Evoluant dans les mêmes eaux que Eden Lake et Citadel, sur la déshérence  des banlieues anglaises qui entraînent paupérisation et violence des jeunes, Community, premier long de Jason Ford, est une autre déception. Le film n'a pas la force ni l'ambiance des oeuvres pré-citées, si ce n'est une explication originale sur la manière d'améliorer la culture de la beu et une première partie survival urbain qui tient bien la route.

En revanche, dans la catégorie survival fantastique lorgnant vers l'onirisme, The Between est une souffrance intégrale, étirant sur 1h25 une intrigue qui aurait suffit à un épisode de la série Twilight Zone. A noter la présence du réalisateur Peter Bogdanovich qui fait le guest de luxe. Mais à quoi bon ?

Autre souffrance visuelle, Les Ames vagabondes, d'après le roman de Stephanie Meyer (qui ne s'est pas améliorée depuis la saga Twilight), romance syfy sur fond d'invasion extra-terrestre avec parasites et humains résistants adeptes de l'agriculture bio. Le film a instantanément gagné un statut de navet intégral digne d'être cité par Nanarland dans l'avenir. Si on peut tolérer une réalisation impersonnelle d'Andrew Niccol en pilotage automatique dans ce qui semble être une simple commande (soit plus ou moins ce qu'il nous avait déjà offert avec Time Out), on a bien du mal à supporter un script particulièrement crétin. Sans parler du choix narratif raté de la voix intérieure censée illustrée la lutte de l'humaine parasite par l'ET, et qui annihilie tous les maigres ressorts dramatiques, dignes d'une telenovela il est vrai.

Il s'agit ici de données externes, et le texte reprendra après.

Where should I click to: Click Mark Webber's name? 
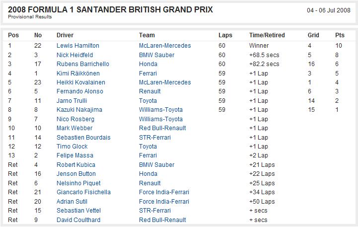pos(74,128)
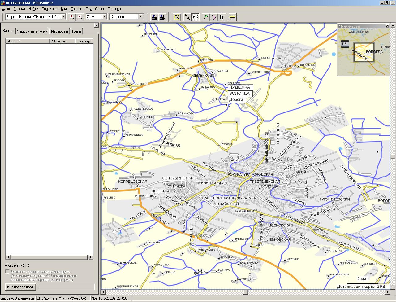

Heureusement, en dehors de l'avant-première du correct Oblivion, déjà chroniqué dans nos pages, le fleuron du bon récit de science-fiction revient toujours à Steven Spielberg grâce à sa version 3D de Jurassic Park. L'occasion de se rendre compte que l'impact initial du film ne s'est pas amenuisé avec le temps et que les scènes d'action parfaitement réalisées sont désormais magnifiées par un relief aux petits oignons. En tout cas, entre Les Ames vagabondes dont le comique involontaire semble être la seule qualité et Jurassic Park 3D et ses dinosaures en CGI qui tiennent plus que la route, à Ecran Large, notre choix est fait : c'est papy Spielberg qui gagne... haut la main.